Your goal: Lines before the one holding "Given: Click the" are not wanted. Please copy that line and everything after it to the end of the records, exactly, skipping pictures.
********
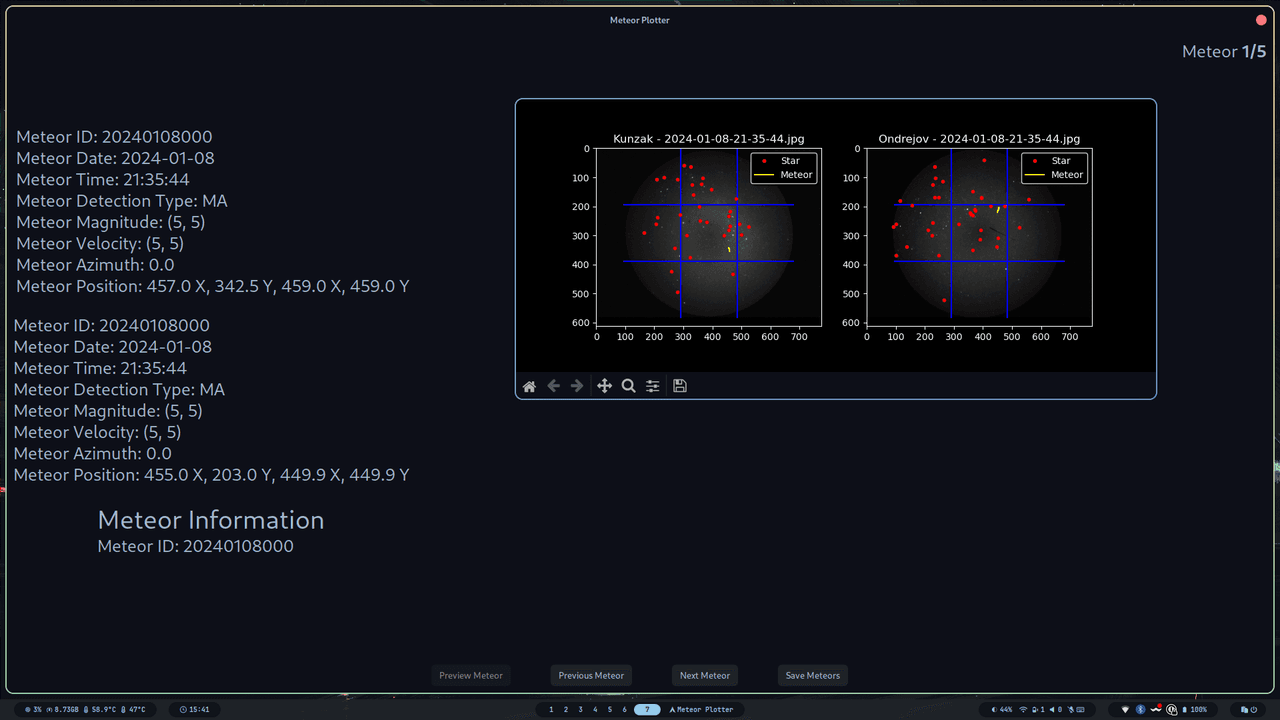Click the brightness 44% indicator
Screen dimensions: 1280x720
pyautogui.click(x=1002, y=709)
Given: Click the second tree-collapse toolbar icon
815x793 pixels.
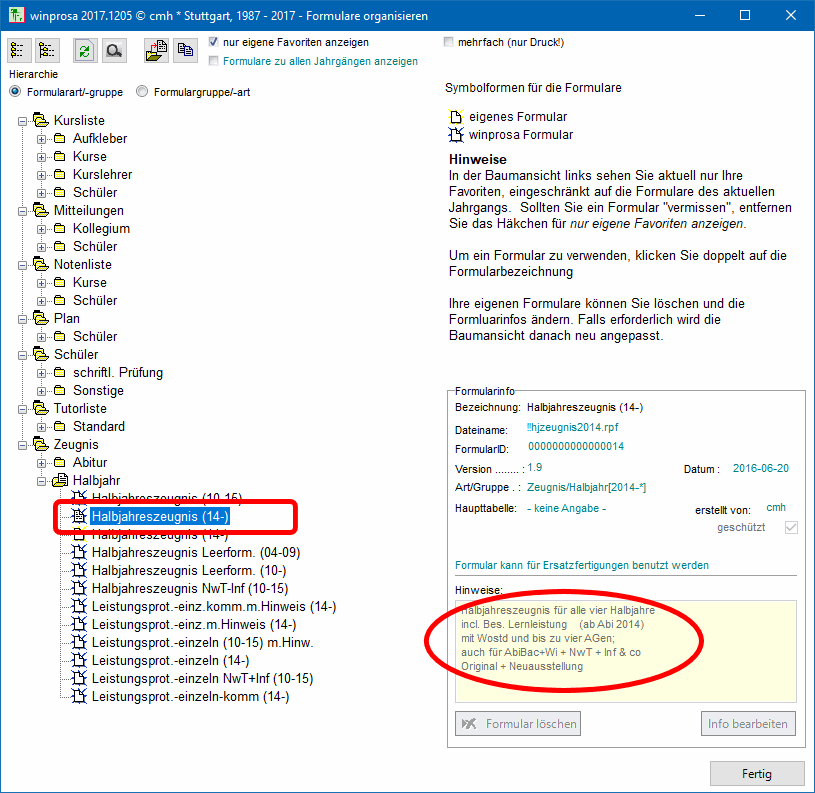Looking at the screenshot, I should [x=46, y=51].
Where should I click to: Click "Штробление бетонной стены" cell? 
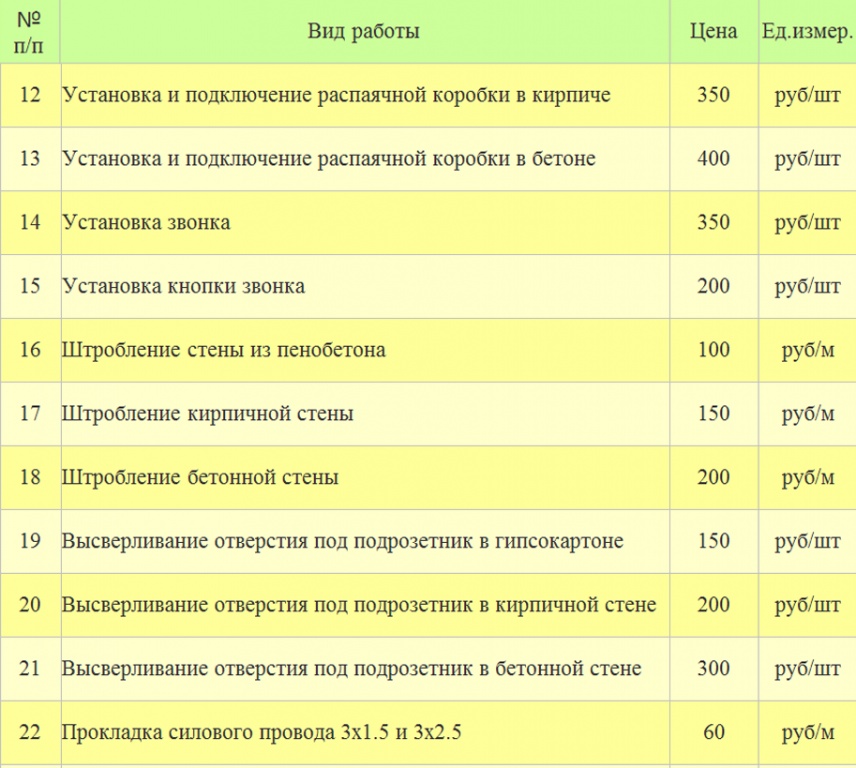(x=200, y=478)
********
Answer space:
Given: Click the second tree-collapse toolbar icon
815x793 pixels.
Looking at the screenshot, I should [x=46, y=51].
Where should I click to: Click "Штробление бетонной стены" cell? 
(x=200, y=478)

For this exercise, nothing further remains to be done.